Time to Fight the Rising Tide of Occupational LicensingSep 25, 2017
Recently, there has been a flood of potentially harmful legislation that risks undercutting Ohio’s prosperity. Bad bills that expand burdensome occupational licensing requirements to an ever-larger number of Ohioans remains a serious impediment to creating an economically prosperous state where people are able to pursue job opportunities and career advancement without needing to seek costly, time-consuming permission from government.
Legislation that requires more and more professions to be licensed has been coming fast and furious including those licensing: residential only building contractors, commercial roofing contractors, home inspectors, elevator and escalators installers.
Each of these pieces of legislation are being promoted by advocates as being necessary for public safety or to protect consumers. Unfortunately, what these bills do is restrict opportunity for Ohioans seeking jobs.
“High fees and training requirements reduce an occupation’s job growth by 20 percent, as prospective workers who cannot afford to enter the occupation remain unemployed or underemployed.”
Of Ohio’s 31 moderate-income occupations requiring licensure, 15 require hundreds or even thousands of hours of training. Remarkably, nearly every Ohio license that requires training can be earned in less time in another state. For example, while there is pending legislation to reduce this absurd number, cosmetologists currently need 1,500 hours of education to get a license. That is 10 times the amount of education needed to become a basic emergency medical technician that literally saves lives! That is also 500 more hours than what is needed in the seat of high fashion in America- New York!

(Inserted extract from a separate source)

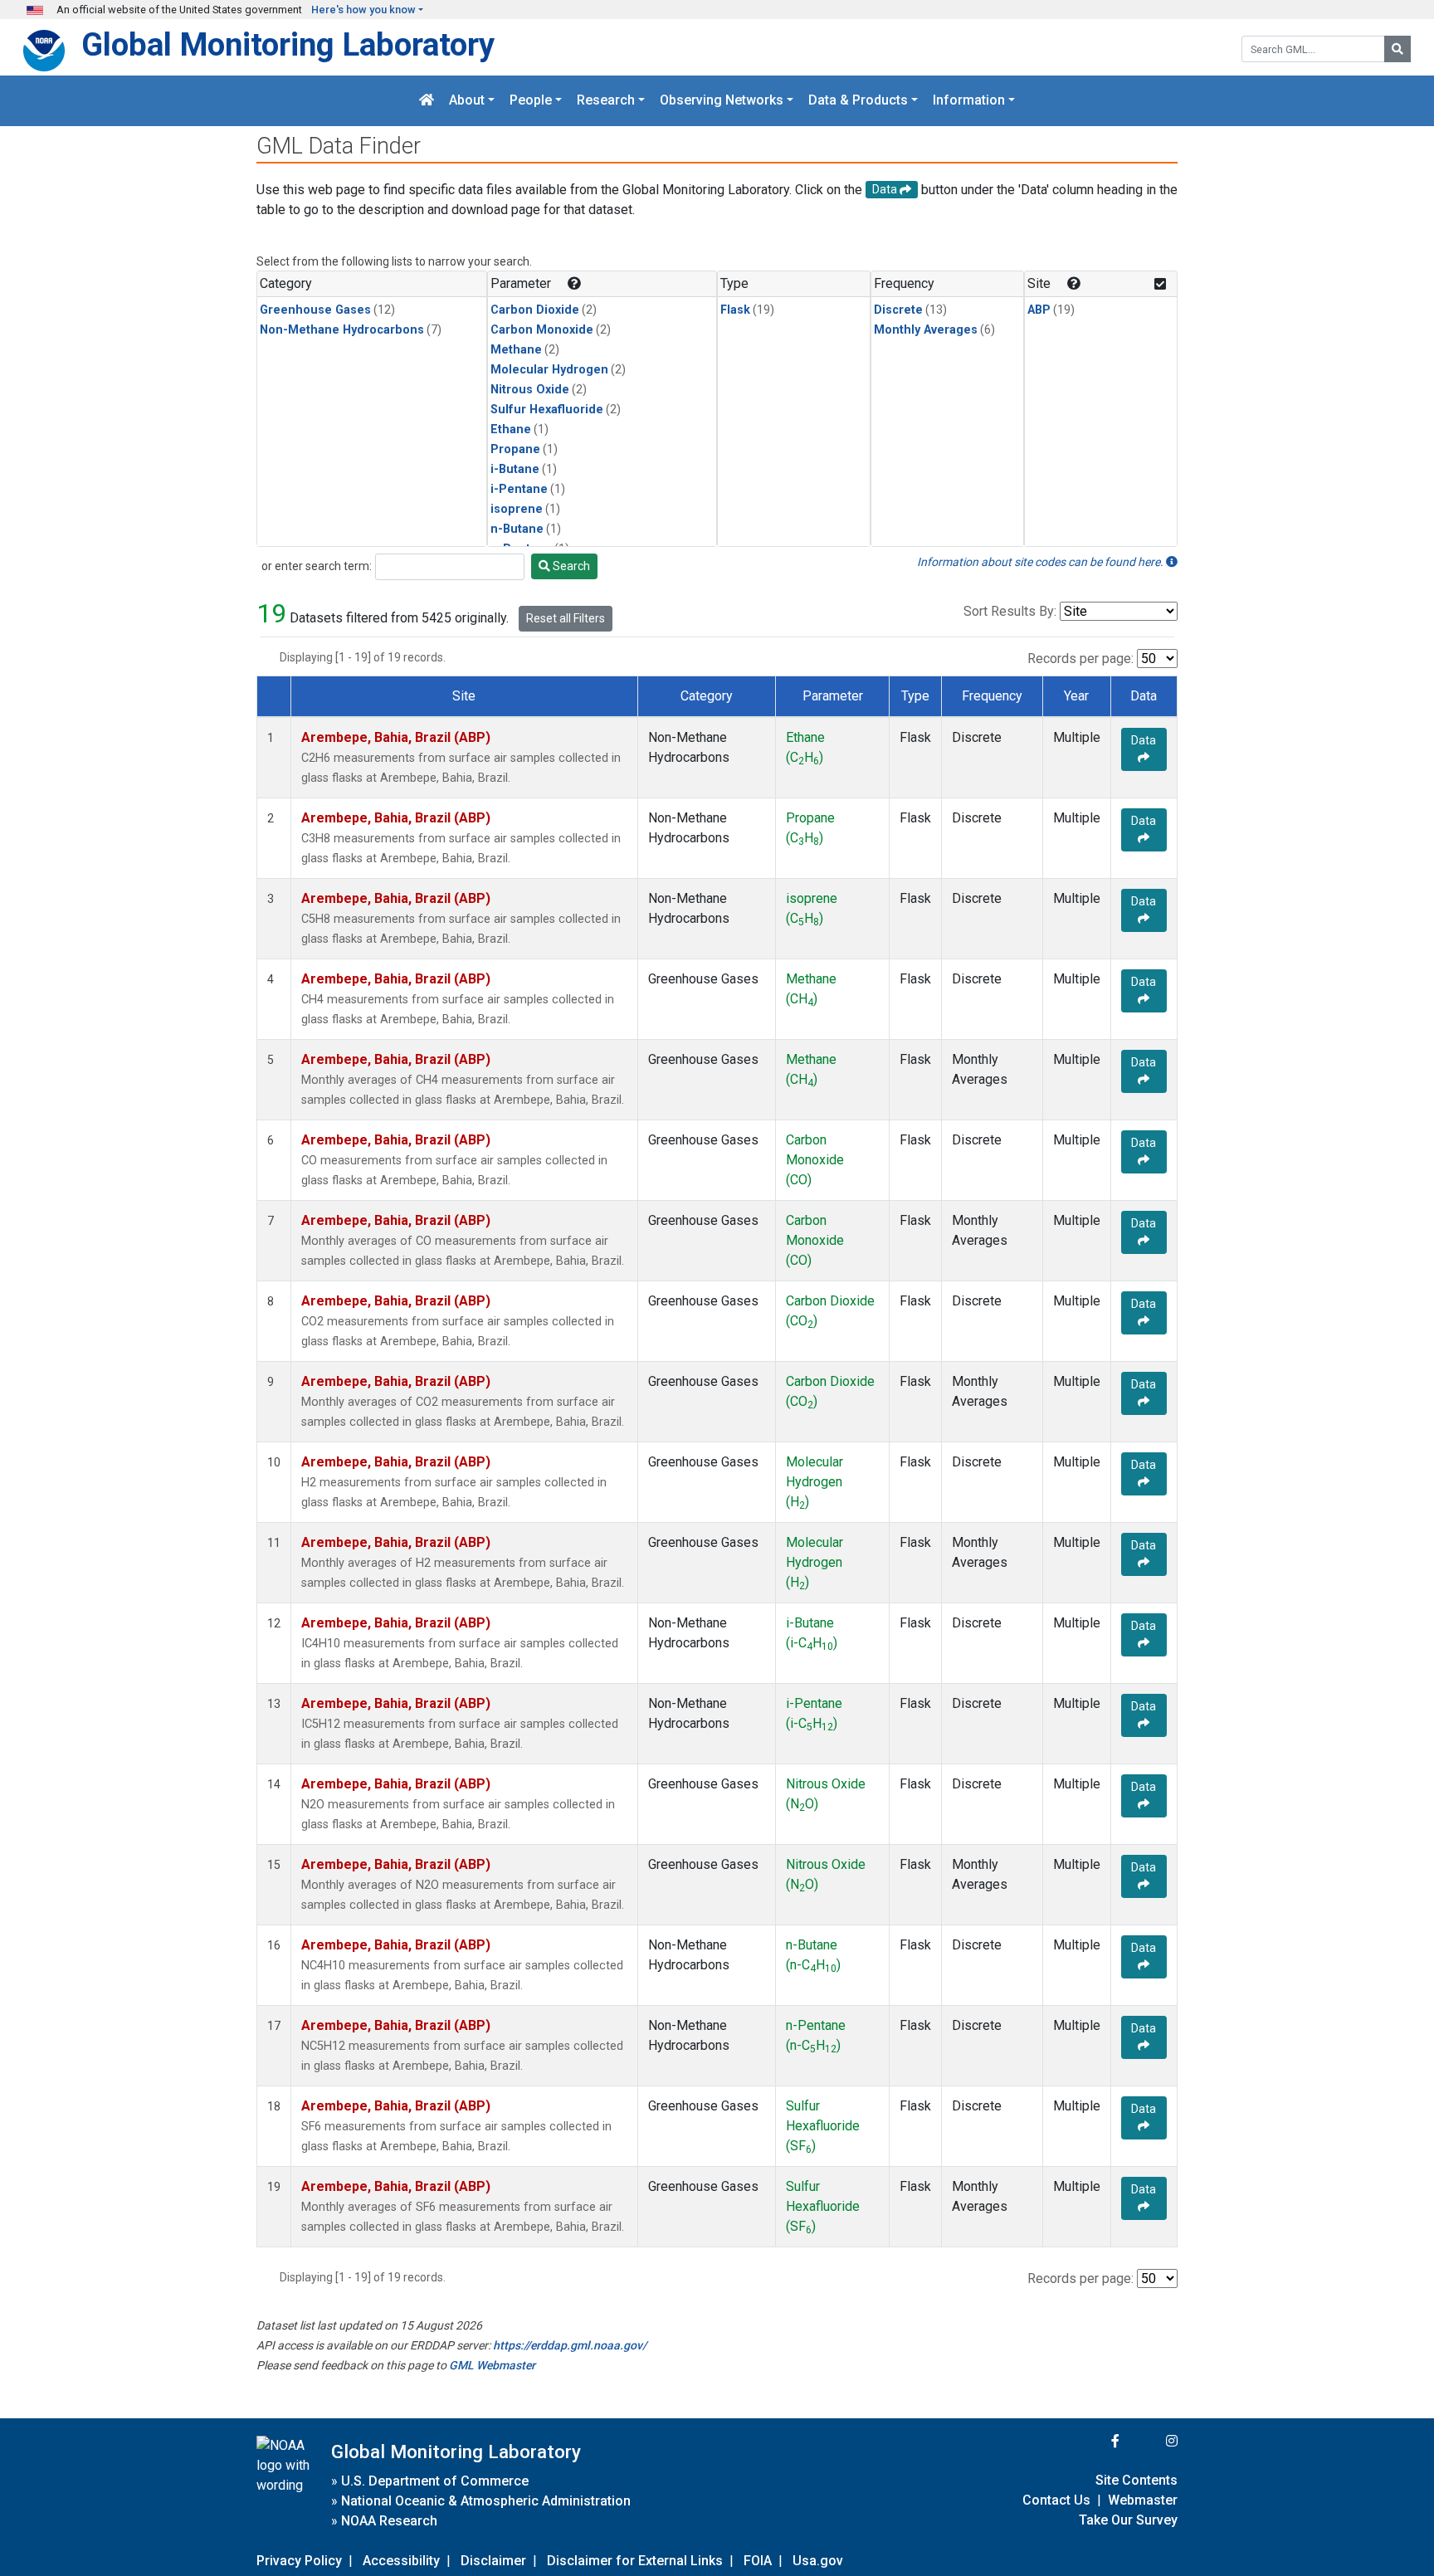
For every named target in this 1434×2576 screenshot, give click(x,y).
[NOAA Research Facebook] (1093, 2441)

Ohio certainly needs to require appropriate training and licensing for jobs with health and safety concerns, such as physicians and pilots, and no one disputes this. However, such concern fades dramatically when applied, for example, to auctioneers (that have to meet apprenticeship requirements), travel guides (Lake Erie Fishing guides need to pony up $50 to be licensed), and hairdressers, all of which require licenses today in Ohio.
This burden is even more daunting for the employment prospects that are faced by many in Ohio’s minority communities. Nationally, the unemployment rate among African Americans remains much higher than among other demographics. According to the Bureau of Labor Statistics, the most recent unemployment rate was 7.7 percent for African Americans—nearly double the 3.9 percent unemployment rate for whites. Similarly, unemployment confronts a staggering 23.4 percent of young African Americans between 16 and 19, and 11.8 percent of young whites.
Adding more licenses onto Ohioans is not going to reverse these discouraging trends.
Given these fact, it isn’t surprising that there is growing non-partisan acknowledgement that licensing laws have gone too far. From The Buckeye Institute and the Heritage Foundation to the Brookings Institute to both the Obama White House and the Trump Administration, there is a growing consensus that these burdensome licensing requirements are bad for everyone.
So what can be done?
We need to continue raising awareness of the issue to members of the Ohio General Assembly. The Buckeye Institute is working with a number of policymakers in order to educate them on the need for meaningful reforms. This includes policy that will require the state to impose the least restrictive type of occupational licensing regulation to ensure consumer protection, while also establish a sunrise and sunset review processes for existing of licensing boards and new licensing legislation. Over time, the use of these reviews will help clean up antiquated licensing requirements while preventing new ones from cluttering Ohio’s laws.
We also need to continue removing burdensome requirements for specific professions. The Buckeye Institute is already working with individual salon owners and a bipartisan group of legislators, including republicans Representative Kristina Roegner (R-Hudson) and Senator Kris Jordan (R-Ostrander), and democrats Representative Alicia Reece (D-Cincinnati) and Senator Charleta Tavares (D-Columbus) to improve cosmetology policy. The goal is to build upon the successes in the previous General Assembly and to move towards further reducing burdens on cosmetologists.
Finally, we need to look at how we remove employment barriers for spouses of military personnel stationed in Ohio. Buckeye is leading the way by developing good policy that would recognize out-of-state licenses for military spouses.
It is inevitable that in every General Assembly there will be a series of licensing bills that risk ensnaring many Ohioans in a bureaucratic, and often expensive maze, that delays their ability to make a living and move up the ladder of success. However, working to strengthen the growing bipartisan consensus we can eliminate these burdensome regulations and ensure Ohioans can pursue job opportunities and career advancement.
Greg R. Lawson is the research fellow at The Buckeye Institute.